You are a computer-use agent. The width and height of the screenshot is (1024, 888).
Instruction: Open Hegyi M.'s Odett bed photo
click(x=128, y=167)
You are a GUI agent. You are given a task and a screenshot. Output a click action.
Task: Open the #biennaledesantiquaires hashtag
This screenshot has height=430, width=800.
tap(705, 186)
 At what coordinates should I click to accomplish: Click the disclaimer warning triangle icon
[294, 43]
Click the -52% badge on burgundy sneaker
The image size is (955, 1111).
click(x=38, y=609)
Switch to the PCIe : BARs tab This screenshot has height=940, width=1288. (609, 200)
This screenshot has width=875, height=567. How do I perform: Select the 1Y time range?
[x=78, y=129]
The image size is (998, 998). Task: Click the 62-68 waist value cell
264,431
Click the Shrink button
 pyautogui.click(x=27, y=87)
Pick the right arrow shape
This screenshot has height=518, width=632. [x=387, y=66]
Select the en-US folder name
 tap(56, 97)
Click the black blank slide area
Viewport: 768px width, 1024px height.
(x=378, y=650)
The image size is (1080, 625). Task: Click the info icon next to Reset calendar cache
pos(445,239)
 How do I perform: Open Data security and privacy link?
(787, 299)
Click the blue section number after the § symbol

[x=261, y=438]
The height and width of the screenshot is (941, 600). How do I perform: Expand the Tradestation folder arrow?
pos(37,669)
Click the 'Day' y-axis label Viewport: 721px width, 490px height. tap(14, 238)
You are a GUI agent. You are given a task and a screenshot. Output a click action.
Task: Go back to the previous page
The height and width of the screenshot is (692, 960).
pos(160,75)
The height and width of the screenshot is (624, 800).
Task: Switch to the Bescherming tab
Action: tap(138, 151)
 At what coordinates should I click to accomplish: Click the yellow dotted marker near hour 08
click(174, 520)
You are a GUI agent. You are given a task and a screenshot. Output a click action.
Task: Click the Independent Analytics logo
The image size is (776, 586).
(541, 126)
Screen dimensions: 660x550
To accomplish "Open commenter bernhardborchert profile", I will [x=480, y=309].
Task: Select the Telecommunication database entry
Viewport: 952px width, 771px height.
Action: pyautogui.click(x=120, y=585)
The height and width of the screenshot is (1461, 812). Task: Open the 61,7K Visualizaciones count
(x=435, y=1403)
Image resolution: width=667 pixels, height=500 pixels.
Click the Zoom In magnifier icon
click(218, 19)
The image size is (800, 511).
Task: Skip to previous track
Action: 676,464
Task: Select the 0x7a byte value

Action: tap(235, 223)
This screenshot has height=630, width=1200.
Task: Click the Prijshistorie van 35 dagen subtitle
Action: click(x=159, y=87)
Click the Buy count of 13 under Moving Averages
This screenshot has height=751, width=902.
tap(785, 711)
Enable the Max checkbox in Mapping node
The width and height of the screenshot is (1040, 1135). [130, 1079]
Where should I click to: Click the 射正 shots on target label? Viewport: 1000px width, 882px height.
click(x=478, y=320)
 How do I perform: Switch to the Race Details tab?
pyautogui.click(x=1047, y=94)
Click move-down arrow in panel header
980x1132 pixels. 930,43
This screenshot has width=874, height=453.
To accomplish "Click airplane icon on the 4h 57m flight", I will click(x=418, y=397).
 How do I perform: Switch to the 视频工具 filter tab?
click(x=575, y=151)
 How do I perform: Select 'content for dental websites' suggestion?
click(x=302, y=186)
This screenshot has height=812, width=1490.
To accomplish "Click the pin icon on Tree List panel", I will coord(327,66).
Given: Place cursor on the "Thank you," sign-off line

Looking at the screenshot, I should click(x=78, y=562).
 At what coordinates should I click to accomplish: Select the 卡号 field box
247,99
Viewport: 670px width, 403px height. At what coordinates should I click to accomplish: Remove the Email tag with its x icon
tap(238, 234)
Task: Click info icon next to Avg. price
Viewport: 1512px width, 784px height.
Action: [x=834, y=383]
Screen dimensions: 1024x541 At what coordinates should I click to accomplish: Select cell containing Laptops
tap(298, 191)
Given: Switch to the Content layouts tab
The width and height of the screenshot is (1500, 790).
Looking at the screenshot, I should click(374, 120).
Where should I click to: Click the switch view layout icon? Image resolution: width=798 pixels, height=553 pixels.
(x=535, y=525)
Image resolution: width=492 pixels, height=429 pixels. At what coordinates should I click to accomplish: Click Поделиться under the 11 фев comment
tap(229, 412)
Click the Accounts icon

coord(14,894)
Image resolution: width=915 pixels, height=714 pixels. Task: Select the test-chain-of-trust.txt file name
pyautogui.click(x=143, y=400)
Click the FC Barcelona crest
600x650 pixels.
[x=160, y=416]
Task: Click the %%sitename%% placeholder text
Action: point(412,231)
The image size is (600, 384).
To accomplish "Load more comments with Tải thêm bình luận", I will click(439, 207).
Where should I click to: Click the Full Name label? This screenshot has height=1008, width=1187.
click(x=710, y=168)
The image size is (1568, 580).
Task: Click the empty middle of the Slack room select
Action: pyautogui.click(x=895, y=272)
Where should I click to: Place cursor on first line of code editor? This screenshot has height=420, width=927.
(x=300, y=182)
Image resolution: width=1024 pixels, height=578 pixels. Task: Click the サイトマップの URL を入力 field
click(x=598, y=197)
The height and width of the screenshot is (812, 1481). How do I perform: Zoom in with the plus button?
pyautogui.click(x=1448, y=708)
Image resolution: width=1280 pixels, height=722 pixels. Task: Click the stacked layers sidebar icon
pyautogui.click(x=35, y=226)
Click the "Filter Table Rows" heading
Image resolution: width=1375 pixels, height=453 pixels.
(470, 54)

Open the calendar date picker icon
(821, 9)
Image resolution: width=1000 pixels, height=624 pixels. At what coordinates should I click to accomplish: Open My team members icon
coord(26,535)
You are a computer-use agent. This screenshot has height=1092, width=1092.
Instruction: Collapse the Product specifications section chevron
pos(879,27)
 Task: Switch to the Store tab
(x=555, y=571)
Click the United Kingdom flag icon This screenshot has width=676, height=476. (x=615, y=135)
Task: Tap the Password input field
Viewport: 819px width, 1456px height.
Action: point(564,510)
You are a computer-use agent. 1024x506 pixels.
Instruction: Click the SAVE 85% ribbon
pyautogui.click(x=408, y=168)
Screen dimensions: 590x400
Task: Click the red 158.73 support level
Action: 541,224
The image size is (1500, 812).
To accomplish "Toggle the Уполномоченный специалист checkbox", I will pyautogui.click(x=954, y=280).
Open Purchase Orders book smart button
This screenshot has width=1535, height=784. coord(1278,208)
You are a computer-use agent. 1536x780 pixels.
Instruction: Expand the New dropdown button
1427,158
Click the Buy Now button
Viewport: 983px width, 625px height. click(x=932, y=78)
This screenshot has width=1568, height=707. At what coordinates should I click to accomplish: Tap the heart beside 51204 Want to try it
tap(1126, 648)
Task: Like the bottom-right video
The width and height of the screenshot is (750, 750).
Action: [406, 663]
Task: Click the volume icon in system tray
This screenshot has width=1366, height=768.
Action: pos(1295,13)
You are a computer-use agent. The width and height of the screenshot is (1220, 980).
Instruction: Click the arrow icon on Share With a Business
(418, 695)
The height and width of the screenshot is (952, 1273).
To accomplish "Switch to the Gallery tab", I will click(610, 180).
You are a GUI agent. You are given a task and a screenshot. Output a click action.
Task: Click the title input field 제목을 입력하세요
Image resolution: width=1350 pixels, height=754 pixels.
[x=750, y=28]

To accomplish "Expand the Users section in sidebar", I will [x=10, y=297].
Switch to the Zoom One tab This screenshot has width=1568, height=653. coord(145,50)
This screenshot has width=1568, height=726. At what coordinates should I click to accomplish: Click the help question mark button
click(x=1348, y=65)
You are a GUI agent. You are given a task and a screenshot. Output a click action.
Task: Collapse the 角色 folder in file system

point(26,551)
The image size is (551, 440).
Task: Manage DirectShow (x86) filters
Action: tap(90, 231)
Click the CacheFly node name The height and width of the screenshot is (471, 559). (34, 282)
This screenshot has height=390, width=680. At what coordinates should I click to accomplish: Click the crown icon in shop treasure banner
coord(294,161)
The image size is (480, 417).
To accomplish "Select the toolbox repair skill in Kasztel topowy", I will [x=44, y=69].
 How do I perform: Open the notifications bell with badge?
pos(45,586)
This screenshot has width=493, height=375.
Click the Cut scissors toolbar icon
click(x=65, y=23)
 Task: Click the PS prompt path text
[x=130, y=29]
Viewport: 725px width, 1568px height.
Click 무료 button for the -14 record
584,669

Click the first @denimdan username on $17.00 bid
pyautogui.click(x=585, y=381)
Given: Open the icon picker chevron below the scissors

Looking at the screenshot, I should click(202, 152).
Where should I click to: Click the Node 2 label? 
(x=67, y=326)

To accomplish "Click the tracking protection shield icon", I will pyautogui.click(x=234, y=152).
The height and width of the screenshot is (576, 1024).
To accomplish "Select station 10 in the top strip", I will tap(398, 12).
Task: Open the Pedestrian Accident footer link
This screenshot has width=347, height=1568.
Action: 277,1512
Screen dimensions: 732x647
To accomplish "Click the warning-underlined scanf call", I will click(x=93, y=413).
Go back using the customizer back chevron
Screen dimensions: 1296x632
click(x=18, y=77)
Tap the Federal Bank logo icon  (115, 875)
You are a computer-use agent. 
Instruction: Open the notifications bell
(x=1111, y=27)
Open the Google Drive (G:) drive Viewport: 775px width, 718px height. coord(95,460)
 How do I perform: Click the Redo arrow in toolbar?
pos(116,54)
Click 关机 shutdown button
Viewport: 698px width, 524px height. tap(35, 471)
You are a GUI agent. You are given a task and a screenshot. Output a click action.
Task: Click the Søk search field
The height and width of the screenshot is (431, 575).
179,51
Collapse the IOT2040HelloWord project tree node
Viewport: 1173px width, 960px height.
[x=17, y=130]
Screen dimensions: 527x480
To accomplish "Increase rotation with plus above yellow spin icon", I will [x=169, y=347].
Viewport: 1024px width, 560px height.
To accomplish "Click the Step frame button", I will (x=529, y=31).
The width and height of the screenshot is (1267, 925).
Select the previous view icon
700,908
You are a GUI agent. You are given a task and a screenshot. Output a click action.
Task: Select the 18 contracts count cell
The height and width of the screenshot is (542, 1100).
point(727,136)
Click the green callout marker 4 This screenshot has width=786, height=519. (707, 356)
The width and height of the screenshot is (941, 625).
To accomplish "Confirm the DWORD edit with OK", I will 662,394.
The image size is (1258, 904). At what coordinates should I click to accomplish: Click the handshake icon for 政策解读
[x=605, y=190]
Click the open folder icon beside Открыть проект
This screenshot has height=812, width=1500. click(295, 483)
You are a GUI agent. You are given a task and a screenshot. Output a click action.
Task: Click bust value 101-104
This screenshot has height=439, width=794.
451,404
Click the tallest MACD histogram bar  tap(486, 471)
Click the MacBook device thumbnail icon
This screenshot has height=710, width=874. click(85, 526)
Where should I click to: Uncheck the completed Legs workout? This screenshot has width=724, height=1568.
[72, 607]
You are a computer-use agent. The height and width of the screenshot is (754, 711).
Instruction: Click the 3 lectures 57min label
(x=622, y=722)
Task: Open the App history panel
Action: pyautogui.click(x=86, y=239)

--------

* TO DO:
Beginning with the line containing "Click the 'Day'" in the material above, copy every line exactly until you have copied the line containing "Task: Select the Telecommunication".

* EXPECTED ANSWER:
Click the 'Day' y-axis label Viewport: 721px width, 490px height. tap(14, 238)
You are a GUI agent. You are given a task and a screenshot. Output a click action.
Task: Go back to the previous page
The height and width of the screenshot is (692, 960).
pos(160,75)
The height and width of the screenshot is (624, 800).
Task: Switch to the Bescherming tab
Action: tap(138, 151)
 At what coordinates should I click to accomplish: Click the yellow dotted marker near hour 08
click(174, 520)
You are a GUI agent. You are given a task and a screenshot. Output a click action.
Task: Click the Independent Analytics logo
The image size is (776, 586).
(541, 126)
Screen dimensions: 660x550
To accomplish "Open commenter bernhardborchert profile", I will [x=480, y=309].
Task: Select the Telecommunication database entry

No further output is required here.